Reshma Kumar over at Webguild is reporting on Google’s upcoming launch of blogger based blog commenting that will support OpenID. This is a great development and kudos to Google for again doing the right thing, which is making it easy for people to comment without having to do a separate login. Also, along with Open Social, this approach is coming closer to the ideal online environment where you log in ONCE, and then interact in a robust way with all online environments and other onliners. The analogy we should all be using is that of a massive party where everybody has a searchable name tag that contains all the info they care to share including pictures, writings, and resumes. The complication is obvious here – some people will want to keep some things from some people. I’m not sure how to manage that part since turning the info “on and off” does not work well in our cached and oft-downloaded online info environments.
Reshma notes:
Users of OpenID-enabled services such as LiveJournal and WordPress can comment on a blog using their accounts from those sites rather than with a Blogger/Google account.

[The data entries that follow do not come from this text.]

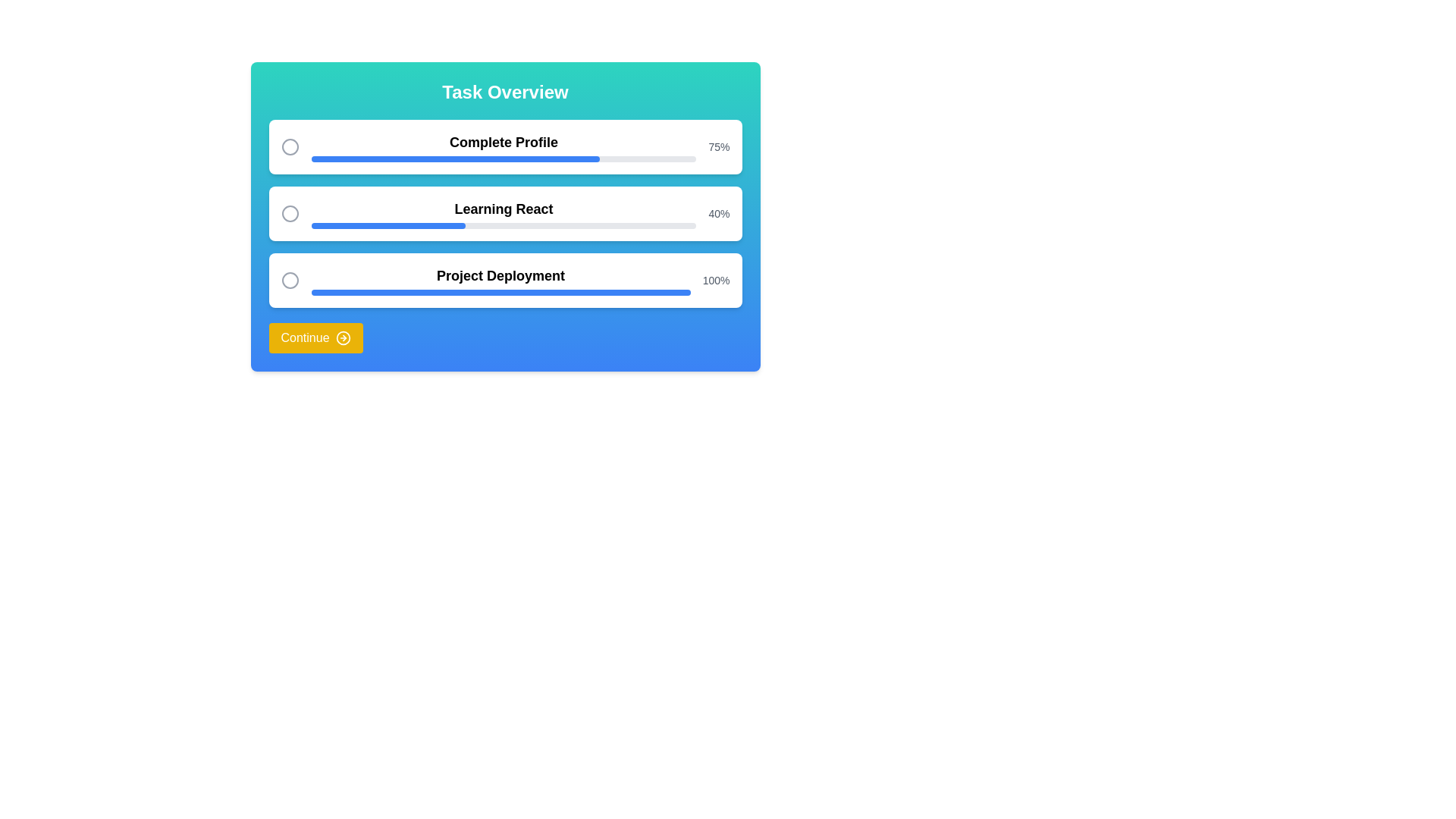  Describe the element at coordinates (504, 225) in the screenshot. I see `the progress bar that visually represents the progress of the 'Learning React' task, showing 40% completion, located below the text 'Learning React'` at that location.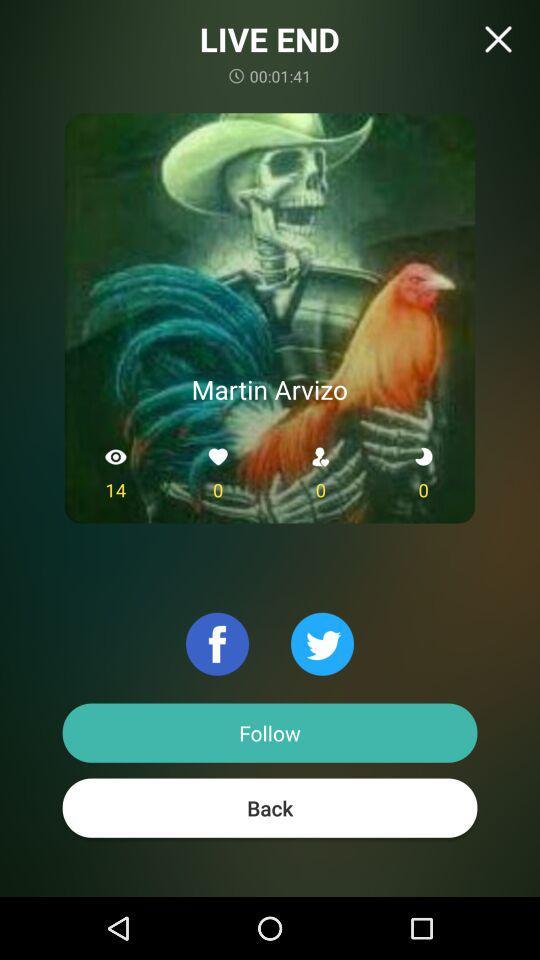  What do you see at coordinates (322, 643) in the screenshot?
I see `the twitter icon` at bounding box center [322, 643].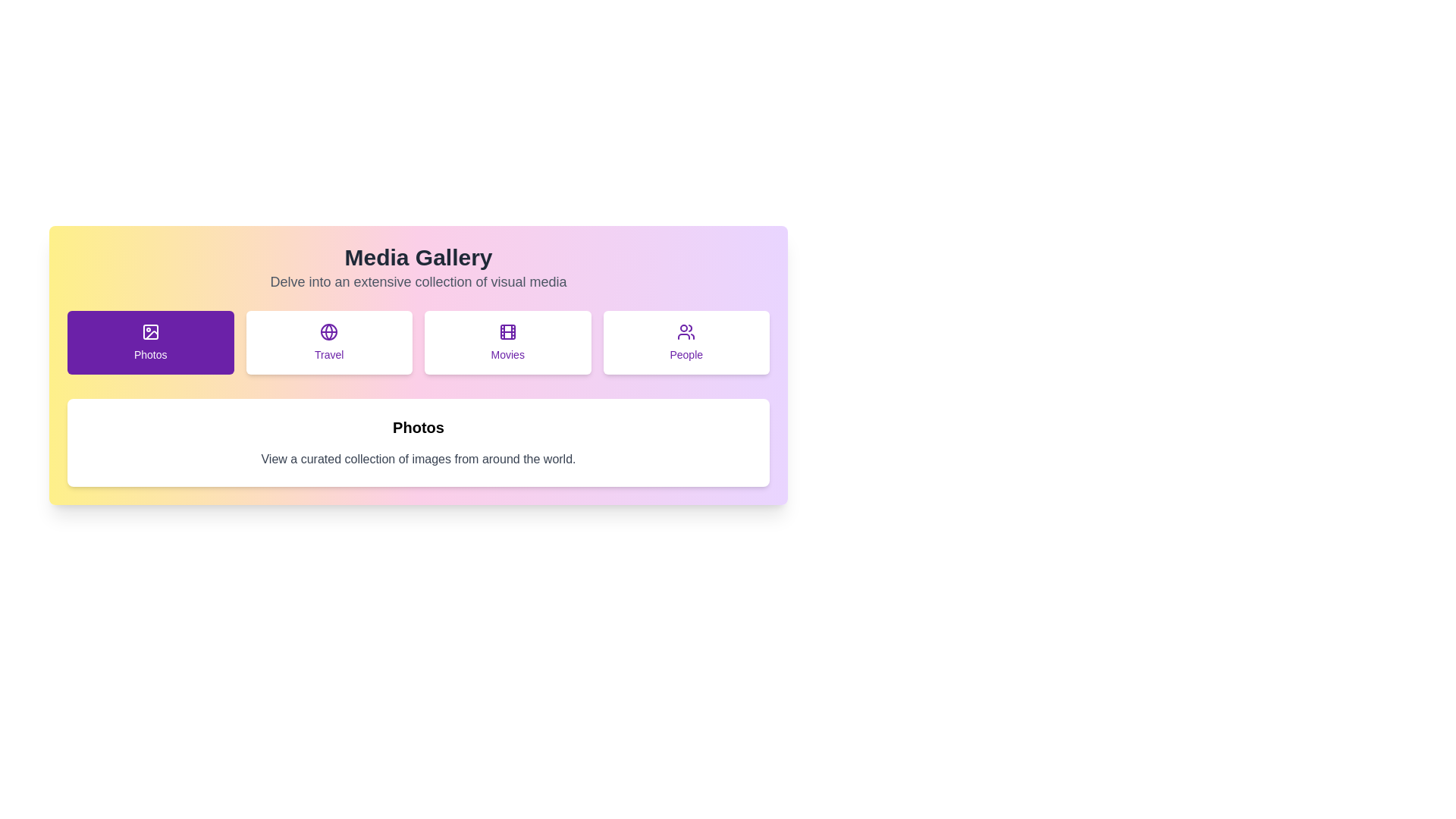 This screenshot has width=1456, height=819. Describe the element at coordinates (686, 342) in the screenshot. I see `the tab labeled People` at that location.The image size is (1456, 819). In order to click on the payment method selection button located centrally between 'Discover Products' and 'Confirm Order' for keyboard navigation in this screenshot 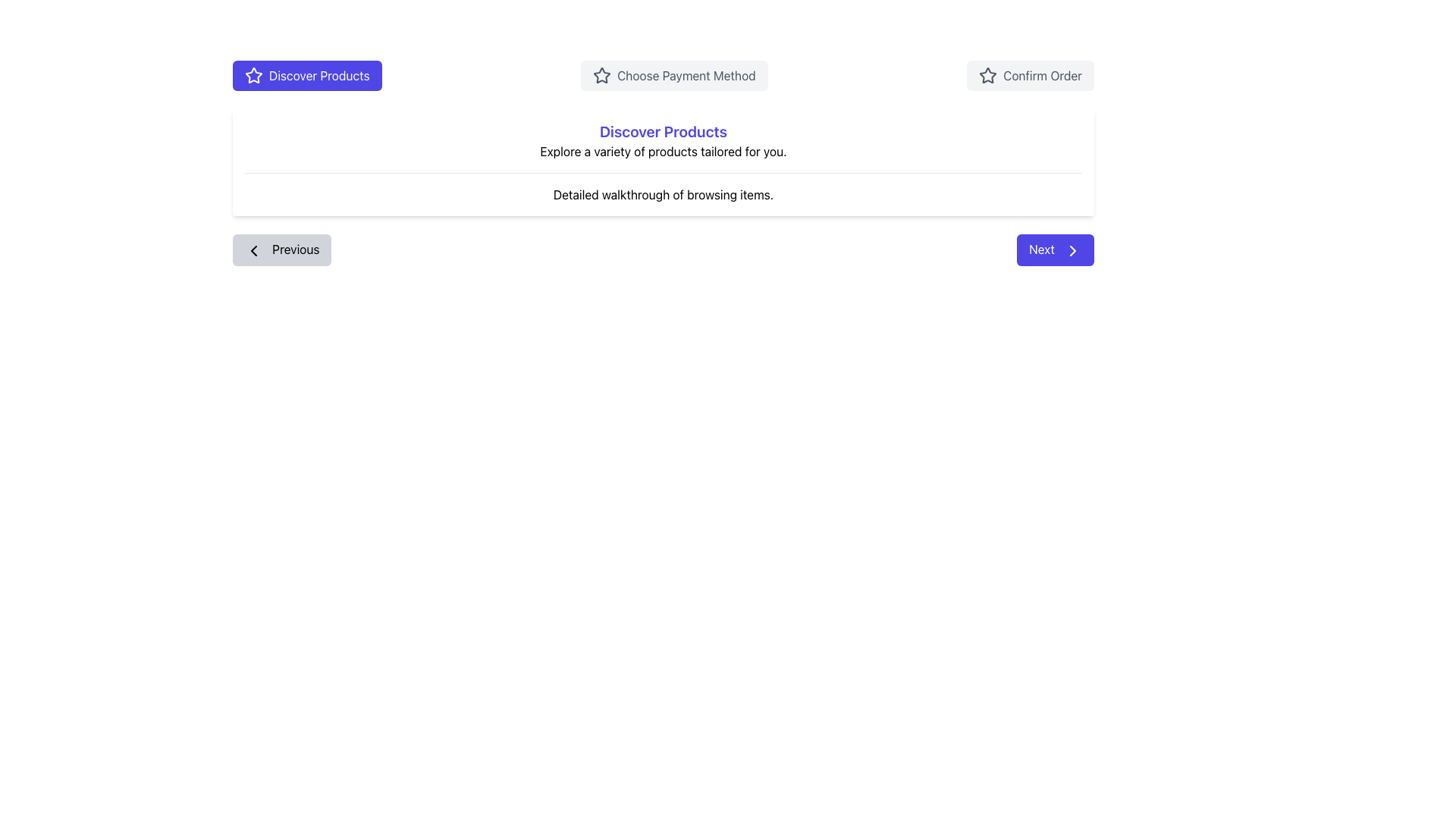, I will do `click(673, 76)`.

This may not sound like much, but it will increase the ease of commenting on other people’s blogs. I’m concerned by how blog commenting is becoming a dying art. This is due to part to spam comments and in part to blogger selfishness where they don’t want to add to other’s blogs for a variety of SEO or ego reasons. Ideally I’d like to see every person with their own blog, and then an auto-trackback feature so the conversations would span multiple blogs and instead of comments you’d just have dozens of interconnected blog posts on a topic. However many people don’t want to have a blog but do want to participate. This will help with that.
I’m not loving the change because along with it, blogger no longer allows me to leave my exact blog address on comments. Considering I have more than one over there, now folks just get my profile listing my blogs.
Hmm – good point Maggie. I wonder if this will change in the future to give more flexibility.